We play to raucous hoots and applause. Dex has to climb on top of a speaker to be seen, his face electric.

We come to the end of our set and, as has become custom, I call Cars on Mars up to sing a song with us. Something comes over me, however. Maybe it’s the magic of the evening or the fact that my voice is starting to go again, but I call everyone on the stage. Anyone who wants to. Dex, Justin the Photographer, Former Bassist Timmy, everybody climbs up to sing along and bang on whatever they can with the jingle-jangle of our song.
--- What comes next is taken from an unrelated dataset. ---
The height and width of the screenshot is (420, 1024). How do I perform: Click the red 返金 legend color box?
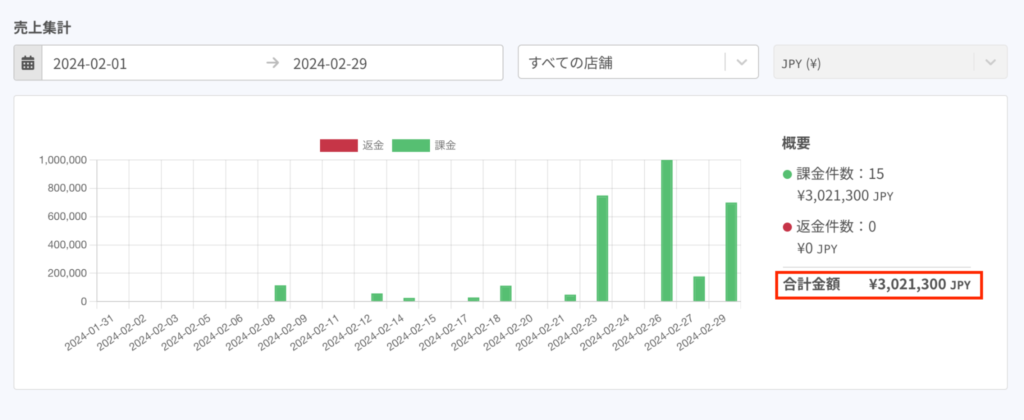[338, 146]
Sure, we cheat. We’re playing to a packed house, but these aren’t fans, they’re family. They’re required to like us. At this moment, though, I am not playing for the people who paid to get in. I’m playing for the people on stage. The people who saw what we saw and went through what we went through: the rest of my band and Cars on Mars, Justin the Photographer, Kristen and Dex. We’re playing for the people who try to understand: Laura, Ella and the seven-year-old girl from Ithaca who danced her ass off. We’re playing for all those bright-eyed kids from Marion and even the guy who broke into our van. We’re playing to play, to create music and hope someone listens and to prolong the night. We’re playing to give ourselves another four minutes before we have to pack up the van and drive steadily back to the real world.